Despite reports of historically high student loan debt and fresh graduates struggling to find work, a four-year degree has never been more valuable than it is today. This especially true when it comes to employment stability. The unemployment rate for people with a high school diploma, or some college but no degree, stands at six percent, while the unemployment rate for people with abachelor’s or master’s degree is3.5 percentand 2.8 percent, respectively. The rate is even lower for professional and doctoral degree holders. These groups have a 1.9 percent and 2.1 percent unemployment rate, respectively.
While stability is cited as a major benefit of earning a college degree, earning potential is an even bigger draw. In fact, according to the Federal Reserve Bank of San Francisco (FRBSF), college graduates may earn over $800,000 more than the average high school graduate will by retirement age. To break it down, the Bureau of Labor Statistics (BLS) reports that median weekly earnings for individuals with a bachelor’s degree were $1,101 in 2014. For those with a high school diploma, or some college but no degree, earnings were $668 and $741 per week, respectively. And for advanced degree holders? Weekly median earnings were $1,326, $1,639, and $1,591 for masters, professional, and doctoral degree holders, respectively.
Data from other sources even suggests the pay gap between college graduates and everyone else reached a record high last year. According to a New York Times report on findings from the Economic Policy Institute (EPI) in Washington, Americans with four-year college degrees made 98 percent more an hour on average in 2013 than people without a degree. That’s up from 89 percent five years earlier, 85 percent a decade earlier, and 64 percent in the early 1980s.
While people in just about every industry will likely reap the benefits of holding an advanced degree, MBAs enjoy even greater stability and higher salaries than professional degree holders do. According to a 2015 CNN Money report, 43 percent of MBA graduates surveyed by Training the Street reported a base salary of at least $125,000. Another 36 percent reported making between $100,000 and $125,000. Further, the Bureau of Labor Statistics (BLS) reports that top executives, who typically hold a multiple degrees—including an MBA, are among the highest paid workers in the U.S. Median annual wages are $102,750 per year for top execs and $173,320 for chief executives. General and operations managers average $97,270 per year, and those working in finance average $115,320 per year.

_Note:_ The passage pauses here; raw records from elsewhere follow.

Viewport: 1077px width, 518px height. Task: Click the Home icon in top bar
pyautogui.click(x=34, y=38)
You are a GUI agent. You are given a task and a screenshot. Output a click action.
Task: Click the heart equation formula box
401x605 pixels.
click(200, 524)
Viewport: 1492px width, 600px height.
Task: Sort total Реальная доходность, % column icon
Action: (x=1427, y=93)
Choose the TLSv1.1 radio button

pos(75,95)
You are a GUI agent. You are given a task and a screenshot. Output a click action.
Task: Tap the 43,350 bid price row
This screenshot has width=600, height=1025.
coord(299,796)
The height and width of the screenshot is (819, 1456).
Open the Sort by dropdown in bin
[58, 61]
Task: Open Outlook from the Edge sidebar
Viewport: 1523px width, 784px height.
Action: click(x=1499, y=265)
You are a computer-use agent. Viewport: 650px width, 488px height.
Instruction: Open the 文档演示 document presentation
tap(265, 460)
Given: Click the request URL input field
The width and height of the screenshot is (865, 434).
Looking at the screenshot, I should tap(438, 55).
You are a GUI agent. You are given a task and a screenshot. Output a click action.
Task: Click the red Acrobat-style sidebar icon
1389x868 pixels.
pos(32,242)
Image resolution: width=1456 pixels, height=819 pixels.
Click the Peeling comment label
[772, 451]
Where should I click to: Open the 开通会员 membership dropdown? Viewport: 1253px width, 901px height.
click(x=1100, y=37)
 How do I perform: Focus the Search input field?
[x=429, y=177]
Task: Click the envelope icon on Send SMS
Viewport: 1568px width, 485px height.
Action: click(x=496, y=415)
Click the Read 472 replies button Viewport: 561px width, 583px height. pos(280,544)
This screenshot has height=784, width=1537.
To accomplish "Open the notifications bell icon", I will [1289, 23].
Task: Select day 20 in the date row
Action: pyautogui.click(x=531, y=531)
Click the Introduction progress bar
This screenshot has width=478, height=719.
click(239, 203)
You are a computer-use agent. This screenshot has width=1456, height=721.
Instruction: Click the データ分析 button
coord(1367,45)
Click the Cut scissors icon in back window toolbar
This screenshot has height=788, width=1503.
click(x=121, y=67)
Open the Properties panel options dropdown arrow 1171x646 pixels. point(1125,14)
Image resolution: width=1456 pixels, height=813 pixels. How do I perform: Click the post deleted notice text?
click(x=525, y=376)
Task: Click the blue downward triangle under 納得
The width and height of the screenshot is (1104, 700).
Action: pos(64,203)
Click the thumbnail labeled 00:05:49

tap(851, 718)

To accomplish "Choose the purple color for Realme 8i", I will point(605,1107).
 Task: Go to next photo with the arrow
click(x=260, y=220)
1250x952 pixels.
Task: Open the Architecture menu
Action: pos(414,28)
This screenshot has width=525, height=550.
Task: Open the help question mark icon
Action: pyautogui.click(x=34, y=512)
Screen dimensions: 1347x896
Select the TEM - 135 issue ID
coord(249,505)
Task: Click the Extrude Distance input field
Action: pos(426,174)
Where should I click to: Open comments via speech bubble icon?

Rewind to the 1980s when a Wall Street Journal article reported that recruiting activity for MBAs was higher than ever. These degree-holders were in such high demand that many students were forced to turn down multiple offers and major corporations hired first and asked questions later. In fact, the Exxon Corporation attempted to hire the entire graduating class of 1981 at the University of Chicago. At the time, the national average wage index was $13,773, yet salary offers for graduating MBAs were reaching $40,000 to $50,000, with bonuses as high as an additional $20,000. By 1999 (the earliest figures available for management and executive occupations), the average chief executive was earning more than $100,000 per year, and general and operations managers averaged $65,910. Those working in finance averaged $69,100.
Of course the cost of living, and not to mention tuition prices, have increased tremendously over the past several decades, especially at the world’s top schools for MBAs. So while it appears that, in terms of salary, the value of an MBA was as significant yesterday as it is today, as mentioned, the debt that comes with earning an MBA today is significantly more. According to a Bloomberg Businessweek report, education is one of the biggest contributors to spending increases between 1980 and today. The National Center for Education Statistics (NCES) reports that for the 2012-2013 academic year, annual dollar prices for undergraduate tuition, room, and board were estimated to be $15,022 at public institutions, $39,173 at private nonprofit institutions, and $23,158 at private for-profit institutions. For the 1982-1983 academic year, costs were $6,941 at public institutions, and $16,311 at private nonprofit and for-profit institutions.
However, returns on college education have also increased—although slower than previous decades. According to the Graduate Management Admission Council (GMAC), the percentage of full-time MBA alumni who reported that their investment in their graduate management education was recouped sooner than they had expected is 41 percent for classes of the 1980s, 36 percent for classes of the 1990s, 31 percent for classes of the 2000s, and 19 percent for classes of 2010-2013.